PASSAGE GIVEN:
○ ○ ○ ○
A team of Bentley University student researchers from the Bentley Service-Learning Center and the University Honors Program is working with the Governor's Council to Address Sexual Assault and Domestic Violence to  combat human trafficking in Massachusetts. Human trafficking is a form of modern-day slavery where people profit from the control and exploitation of others. The students' findings were presented to the Council on May 4, 2011, at the State House in Boston. A final report will be published in June.

"As of May 2011, Massachusetts stands as one of only four U.S. states that currently lacks legislation specifying human trafficking as a crime, and we are ranked by the Polaris Project in the bottom tier of states in its commitment to combating trafficking," says Jeff Gulati, Bentley associate professor of political science and the study's faculty adviser.  

Although there are many forms of trafficking-- for labor and organs, for instance - the Bentley report focused primarily on the trafficking of women and children for the purpose of sexual exploitation.

"We estimate that between 1,500 and 1,800 people were victims of human trafficking in Massachusetts in 2010," Gulati notes. "This amounts to the equivalent figure for forcible rape cases reported and ten times the rate of murder and manslaughter in the Commonwealth. Victims of trafficking crimes are at high-risk of becoming recruiters for traffickers of new victims and have children who are at high-risk of becoming involved in the sex industry."

According to Gulati, while there has been anti-trafficking policy activity in the U.S. and initiatives aimed at increasing international cooperation to combat trafficking and raise awareness, there is little research to evaluate recent policy initiatives and programs meant to combat human trafficking and address the effect on its victims.

"This is particularly problematic as the Trafficking Victims Protection Act (TVPA) is coming up for reauthorization in Congress this year, and legislators are looking to recent research to help identify effective efforts," he notes.

Bentley students enrolled in the Honors Group Capstone course helped fill this void by devoting their thesis to assist the Governor's Council, policymakers, law enforcement, and service providers in becoming more informed about the issue and the effectiveness of current policies and programs related to law enforcement and prosecution; victim protection programs; and prevention. Created by Governor Patrick in 2007, the Council is particularly interested in supporting a new "safe harbor" law and other policies that address the issue of domestic trafficking of minors for the sex industry.

"The key to this project is raising awareness - legislators, businesses, healthcare providers, and the public-at-large are all impacted in some way by human trafficking" says Bentley senior Katelyn Horowitz, project manager. "It is difficult to get individuals, most of whom have no idea that this happens right here in Massachusetts, to take action without a solid understanding the problem."

The presentation contributes new information to evaluate current policies, and details specific policy recommendations and alternative ways of thinking about the problem. Researchers recommended focusing initial legislation on designating human trafficking as a crime and imposing lengthy sentences for convicted traffickers rather than social services or prevention programs, since the former requires less financial support.
○ ○ ○ ○
DIRECTIVES:
(a) Answer these questions from the Bentley trafficking passage:
(i) On what date were the students' findings presented to the Council?
(ii) How many people does the study estimate were victims of human trafficking in Massachusetts in 2010?
(iii) Who created the Council, and in what year?
(b) Reproduce word for word the stretch of the Bentley trafficking passage from "Bentley students enrolled" through "for the sex industry.".
The rows come from a source unrelated to the Bentley trafficking passage.
○ ○ ○ ○
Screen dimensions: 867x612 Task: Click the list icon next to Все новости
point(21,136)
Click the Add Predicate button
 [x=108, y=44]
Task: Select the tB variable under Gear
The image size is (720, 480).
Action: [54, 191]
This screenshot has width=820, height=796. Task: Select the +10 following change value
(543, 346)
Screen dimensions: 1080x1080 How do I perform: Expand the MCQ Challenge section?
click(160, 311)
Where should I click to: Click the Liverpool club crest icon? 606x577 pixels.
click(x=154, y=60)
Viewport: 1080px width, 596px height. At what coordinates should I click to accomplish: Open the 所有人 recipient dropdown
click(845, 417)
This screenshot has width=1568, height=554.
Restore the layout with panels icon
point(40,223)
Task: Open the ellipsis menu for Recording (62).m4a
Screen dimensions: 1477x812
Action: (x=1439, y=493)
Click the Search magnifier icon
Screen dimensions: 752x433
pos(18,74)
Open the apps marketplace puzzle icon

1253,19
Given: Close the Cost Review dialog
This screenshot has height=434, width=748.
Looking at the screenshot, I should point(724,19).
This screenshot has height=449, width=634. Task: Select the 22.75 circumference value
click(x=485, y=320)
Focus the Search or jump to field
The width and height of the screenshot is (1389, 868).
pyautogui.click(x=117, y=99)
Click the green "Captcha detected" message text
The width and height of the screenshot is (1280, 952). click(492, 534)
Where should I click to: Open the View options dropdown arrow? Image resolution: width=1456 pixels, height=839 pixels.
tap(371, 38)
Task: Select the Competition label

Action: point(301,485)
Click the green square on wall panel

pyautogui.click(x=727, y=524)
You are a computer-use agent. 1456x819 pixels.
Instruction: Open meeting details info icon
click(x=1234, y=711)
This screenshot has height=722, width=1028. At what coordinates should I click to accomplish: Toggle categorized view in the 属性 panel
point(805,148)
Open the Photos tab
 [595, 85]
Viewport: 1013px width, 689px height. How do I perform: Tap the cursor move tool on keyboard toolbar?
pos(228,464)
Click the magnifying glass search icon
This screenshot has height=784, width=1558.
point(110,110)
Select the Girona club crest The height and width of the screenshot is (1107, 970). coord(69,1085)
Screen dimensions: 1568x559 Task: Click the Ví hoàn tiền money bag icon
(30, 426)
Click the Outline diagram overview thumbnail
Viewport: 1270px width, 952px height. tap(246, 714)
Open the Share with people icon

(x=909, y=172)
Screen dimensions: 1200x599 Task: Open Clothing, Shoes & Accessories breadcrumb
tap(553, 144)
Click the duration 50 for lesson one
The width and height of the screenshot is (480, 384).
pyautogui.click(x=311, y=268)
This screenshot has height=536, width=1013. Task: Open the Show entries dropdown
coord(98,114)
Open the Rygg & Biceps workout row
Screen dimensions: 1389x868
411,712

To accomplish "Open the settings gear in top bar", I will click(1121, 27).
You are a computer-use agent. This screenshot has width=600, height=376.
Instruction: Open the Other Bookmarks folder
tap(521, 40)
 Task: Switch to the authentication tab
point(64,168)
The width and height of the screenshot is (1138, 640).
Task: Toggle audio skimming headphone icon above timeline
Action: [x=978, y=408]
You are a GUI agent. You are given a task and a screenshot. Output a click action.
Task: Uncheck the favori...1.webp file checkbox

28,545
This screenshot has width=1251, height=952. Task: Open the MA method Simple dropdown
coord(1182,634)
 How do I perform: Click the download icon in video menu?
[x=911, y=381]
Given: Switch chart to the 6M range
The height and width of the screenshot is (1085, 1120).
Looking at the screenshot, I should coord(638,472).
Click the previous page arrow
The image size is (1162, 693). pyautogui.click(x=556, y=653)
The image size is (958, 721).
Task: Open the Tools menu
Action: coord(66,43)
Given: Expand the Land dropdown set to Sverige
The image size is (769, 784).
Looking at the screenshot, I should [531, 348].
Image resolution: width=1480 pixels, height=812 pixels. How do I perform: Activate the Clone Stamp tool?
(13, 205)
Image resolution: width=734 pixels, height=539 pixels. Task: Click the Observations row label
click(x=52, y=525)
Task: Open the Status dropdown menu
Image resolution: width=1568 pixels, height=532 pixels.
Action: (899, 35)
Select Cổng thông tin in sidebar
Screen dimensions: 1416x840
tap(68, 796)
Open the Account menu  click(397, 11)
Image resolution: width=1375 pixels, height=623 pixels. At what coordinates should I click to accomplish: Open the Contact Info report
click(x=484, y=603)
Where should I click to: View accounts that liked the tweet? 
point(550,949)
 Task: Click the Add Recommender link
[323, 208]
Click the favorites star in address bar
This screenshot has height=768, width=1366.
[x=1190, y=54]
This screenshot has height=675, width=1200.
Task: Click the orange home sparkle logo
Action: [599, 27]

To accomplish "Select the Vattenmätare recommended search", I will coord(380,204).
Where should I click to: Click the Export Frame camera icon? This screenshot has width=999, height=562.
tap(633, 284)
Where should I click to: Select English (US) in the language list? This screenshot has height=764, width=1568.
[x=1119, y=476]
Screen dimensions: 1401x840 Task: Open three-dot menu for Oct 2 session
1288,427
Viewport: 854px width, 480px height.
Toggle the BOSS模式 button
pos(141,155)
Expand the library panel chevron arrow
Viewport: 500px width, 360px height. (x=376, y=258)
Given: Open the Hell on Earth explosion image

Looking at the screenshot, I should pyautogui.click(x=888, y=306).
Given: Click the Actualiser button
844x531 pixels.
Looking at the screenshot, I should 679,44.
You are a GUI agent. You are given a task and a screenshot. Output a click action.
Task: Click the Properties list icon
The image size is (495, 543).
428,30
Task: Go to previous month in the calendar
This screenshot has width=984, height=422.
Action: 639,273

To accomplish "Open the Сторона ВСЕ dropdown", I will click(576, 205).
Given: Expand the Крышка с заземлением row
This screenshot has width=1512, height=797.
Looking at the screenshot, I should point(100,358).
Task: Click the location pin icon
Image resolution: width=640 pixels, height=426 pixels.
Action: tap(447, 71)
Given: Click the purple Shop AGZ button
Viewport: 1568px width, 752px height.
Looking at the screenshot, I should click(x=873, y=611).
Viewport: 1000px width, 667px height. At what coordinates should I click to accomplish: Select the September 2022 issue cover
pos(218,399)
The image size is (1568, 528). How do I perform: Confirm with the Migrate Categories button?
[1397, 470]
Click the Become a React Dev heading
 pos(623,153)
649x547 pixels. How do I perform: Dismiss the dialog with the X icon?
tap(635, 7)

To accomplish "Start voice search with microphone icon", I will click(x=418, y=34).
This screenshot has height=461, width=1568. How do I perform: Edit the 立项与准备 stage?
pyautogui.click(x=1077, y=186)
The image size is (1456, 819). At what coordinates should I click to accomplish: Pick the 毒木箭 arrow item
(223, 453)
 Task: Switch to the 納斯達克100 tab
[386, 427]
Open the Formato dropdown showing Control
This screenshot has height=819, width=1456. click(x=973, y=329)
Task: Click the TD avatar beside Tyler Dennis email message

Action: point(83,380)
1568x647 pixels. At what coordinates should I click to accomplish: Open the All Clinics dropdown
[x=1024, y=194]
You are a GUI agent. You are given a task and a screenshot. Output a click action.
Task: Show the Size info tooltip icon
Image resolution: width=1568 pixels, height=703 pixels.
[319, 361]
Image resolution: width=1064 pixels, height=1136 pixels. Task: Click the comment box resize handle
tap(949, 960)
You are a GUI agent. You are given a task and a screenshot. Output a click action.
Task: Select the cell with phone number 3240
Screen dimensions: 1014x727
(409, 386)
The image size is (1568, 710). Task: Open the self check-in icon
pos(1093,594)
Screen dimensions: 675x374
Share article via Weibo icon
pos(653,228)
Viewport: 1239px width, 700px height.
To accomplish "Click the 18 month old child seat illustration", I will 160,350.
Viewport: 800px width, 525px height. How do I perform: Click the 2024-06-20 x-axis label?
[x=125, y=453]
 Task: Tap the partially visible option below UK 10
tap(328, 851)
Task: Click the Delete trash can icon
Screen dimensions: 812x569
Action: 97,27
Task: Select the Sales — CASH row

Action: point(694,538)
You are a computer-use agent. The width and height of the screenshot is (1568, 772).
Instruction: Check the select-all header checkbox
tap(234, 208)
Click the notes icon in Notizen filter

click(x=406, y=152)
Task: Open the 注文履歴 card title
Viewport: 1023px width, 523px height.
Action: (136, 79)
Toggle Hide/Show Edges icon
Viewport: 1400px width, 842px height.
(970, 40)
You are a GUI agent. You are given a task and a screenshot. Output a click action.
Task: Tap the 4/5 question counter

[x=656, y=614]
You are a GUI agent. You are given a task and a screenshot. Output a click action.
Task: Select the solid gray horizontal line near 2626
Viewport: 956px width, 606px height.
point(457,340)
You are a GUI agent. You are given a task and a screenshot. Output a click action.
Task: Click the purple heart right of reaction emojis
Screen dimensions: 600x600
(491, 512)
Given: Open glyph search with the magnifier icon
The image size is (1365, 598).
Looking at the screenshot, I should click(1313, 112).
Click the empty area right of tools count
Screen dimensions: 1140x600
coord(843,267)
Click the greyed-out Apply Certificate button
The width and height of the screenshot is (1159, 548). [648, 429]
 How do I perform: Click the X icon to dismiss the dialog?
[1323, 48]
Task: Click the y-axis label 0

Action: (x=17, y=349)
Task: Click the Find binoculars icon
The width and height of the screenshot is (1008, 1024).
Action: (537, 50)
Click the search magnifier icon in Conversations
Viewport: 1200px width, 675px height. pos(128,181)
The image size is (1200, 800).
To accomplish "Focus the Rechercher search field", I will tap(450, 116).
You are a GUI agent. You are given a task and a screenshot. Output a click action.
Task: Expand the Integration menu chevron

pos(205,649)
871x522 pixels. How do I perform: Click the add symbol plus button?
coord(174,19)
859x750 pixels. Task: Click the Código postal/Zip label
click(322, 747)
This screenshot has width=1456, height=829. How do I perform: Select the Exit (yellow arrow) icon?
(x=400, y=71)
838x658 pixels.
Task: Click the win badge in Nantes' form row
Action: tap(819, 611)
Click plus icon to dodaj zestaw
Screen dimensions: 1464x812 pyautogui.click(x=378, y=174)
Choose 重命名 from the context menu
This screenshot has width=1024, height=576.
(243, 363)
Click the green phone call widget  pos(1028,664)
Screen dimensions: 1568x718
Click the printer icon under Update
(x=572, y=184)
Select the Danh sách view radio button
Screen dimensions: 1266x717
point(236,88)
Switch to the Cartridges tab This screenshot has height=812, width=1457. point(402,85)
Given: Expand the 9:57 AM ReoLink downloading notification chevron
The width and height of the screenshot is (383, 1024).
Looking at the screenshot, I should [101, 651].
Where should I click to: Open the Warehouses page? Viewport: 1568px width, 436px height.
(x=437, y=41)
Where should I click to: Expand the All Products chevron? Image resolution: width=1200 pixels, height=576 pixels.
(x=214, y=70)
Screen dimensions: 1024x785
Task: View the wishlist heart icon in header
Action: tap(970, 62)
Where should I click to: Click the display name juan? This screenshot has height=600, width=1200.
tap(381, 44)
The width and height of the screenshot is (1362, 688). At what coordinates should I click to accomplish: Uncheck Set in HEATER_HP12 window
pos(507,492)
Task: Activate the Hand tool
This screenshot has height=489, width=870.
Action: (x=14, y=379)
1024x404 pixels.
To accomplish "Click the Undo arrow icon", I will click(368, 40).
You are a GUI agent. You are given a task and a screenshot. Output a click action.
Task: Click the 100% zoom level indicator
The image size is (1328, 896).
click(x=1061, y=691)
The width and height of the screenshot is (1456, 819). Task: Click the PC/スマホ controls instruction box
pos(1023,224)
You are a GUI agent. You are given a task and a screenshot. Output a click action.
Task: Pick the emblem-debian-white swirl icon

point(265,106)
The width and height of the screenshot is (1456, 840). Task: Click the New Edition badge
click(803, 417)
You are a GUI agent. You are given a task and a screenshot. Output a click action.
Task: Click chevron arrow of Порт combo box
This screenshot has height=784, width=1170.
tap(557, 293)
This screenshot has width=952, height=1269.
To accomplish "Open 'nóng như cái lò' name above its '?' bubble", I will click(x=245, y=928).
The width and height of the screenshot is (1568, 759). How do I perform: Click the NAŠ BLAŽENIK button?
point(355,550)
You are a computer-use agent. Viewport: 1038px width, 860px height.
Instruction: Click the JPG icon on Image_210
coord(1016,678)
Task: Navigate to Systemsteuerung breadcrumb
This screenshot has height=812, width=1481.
○ ○ ○ ○
RESULTS BY TASK:
(a)
(i) May 4, 2011
(ii) Between 1,500 and 1,800
(iii) Governor Patrick, in 2007

(b)
Bentley students enrolled in the Honors Group Capstone course helped fill this void by devoting their thesis to assist the Governor's Council, policymakers, law enforcement, and service providers in becoming more informed about the issue and the effectiveness of current policies and programs related to law enforcement and prosecution; victim protection programs; and prevention. Created by Governor Patrick in 2007, the Council is particularly interested in supporting a new "safe harbor" law and other policies that address the issue of domestic trafficking of minors for the sex industry.